All this will surely make considerable impact on the daily life of inhabitants in the region.
How will they accept the troubles caused by the works in progress? To what extent do they consider it
reasonable to accept the troubles? What sort of returns do they expect from all this? Are the Olympic
Games really perceived as an advantage for the region? Or, first of all, do the inhabitants perceive the
Olympic Games as an advantage for themselves? What price are they prepared to pay, or to what extent are
they prepared to cooperate for the success of the event?
And, on a different analytical level, what kind of sporting events will they be more attracted by?
These and other similar questions are object of a survey that will be useful to the City Administration in
order to "sell" (or, better, to understand how to "sell") to inhabitants in the region all the troubles
that hosting the Olympic Games will cause, and at the same time obtain their cooperation.
In other and more technical words we are trying to estimate a list of scores which classify the
inhabitants of the Turin region with regards to their attitude towards the advantages and disadvantages
resulting from the Olympic Games related to some other more consistent characteristics
(e.g. biographic and behavioural characteristics).
3. Editing the questionnaire
It is well known that the questions in a questionnaire must be unambiguously linked to the concepts
they measure. Otherwise a concept is often not "writable" in one single sentence and often we need to repeat
questions in different words to avoid misunderstandings and ensure the correct evaluation of the answers.
This may cause redundancy and imprecision. In other words, on one hand exact wording is needed, while on
the other hand a redundant multiplication of items and more "noise bits" are involved.
For example, take the concepts of "troubles" and "advantage" contained in the questions reported before:
"...How will they accept the troubles caused by the works in progress?..." and "...do the inhabitants perceive
the Olympic Games as an advantage for themselves? "
The first concept "troubles" is translated into just one direct question which is considered sufficient
to get an reliable answer:
Concept: Trouble.
Someone says that the Olympic Games will generate troubles and problems.

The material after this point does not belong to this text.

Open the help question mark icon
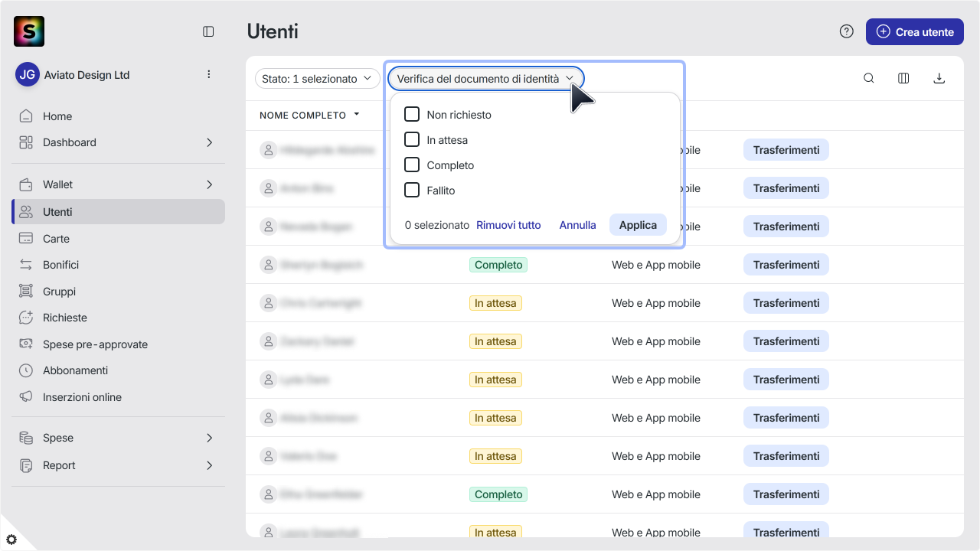 pyautogui.click(x=846, y=31)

How often do you think the following situations will create problems for you?
A. Public works
- Very often
- Fairly often
- Occasionally
- Almost never
B. Traffic, parking
- Very often
- Fairly often
- Occasionally
- Almost never
C. Exaggerated Outcomes/expenditure
- Very often
- Fairly often
- Occasionally
- Almost never
D. Expensive sports facilities that may become useless
- Very often
- Fairly often
- Occasionally
- Almost never
E. Confusion, crowding, queues
- Very often
- Fairly often
- Occasionally
- Almost never
F.Environmental problems, pollution
- Very often
- Fairly often
- Occasionally
- Almost never
The second concept "advantage" requires more questions.
The concept of advantage is in fact more ambiguous. What is intended by it? A personal advantage,
or an advantage for the commune or the region? We think we will ask questions on both aspects.
Concept advantage, first meaning:
Do you think you will be directly involved in any of the works for the 2006 Turin
Olympic Winter Games?
Do you think the 2006 Turin Olympic Winter Games will bring you any advantages or
disadvantages?
- Advantages
- Disadvantages
- Neither advantages nor disadvantages
Concept advantage, second meaning:
What sort of impact do you think the 2006 Turin Olympic Winter Games will have on the
region where you live?
- Extremely important
- Very important
- Fairly important
- Not too important
- Not at all important
Generally speaking, do you think that, from an economic point of view, the advantages of hosting
the Olympic Games will be higher than the costs?
- Yes
- No
- No appreciable difference
Finally we may introduce a generic question to stimulate a synthetic opinion about the location of the
Games:
Do you agree or disagree with the choice of Turin for the location of the 2006
Olympic Winter Games?
- Agree
- Disagree
- Don´t know
These and other similar questions will make up the questionnaire.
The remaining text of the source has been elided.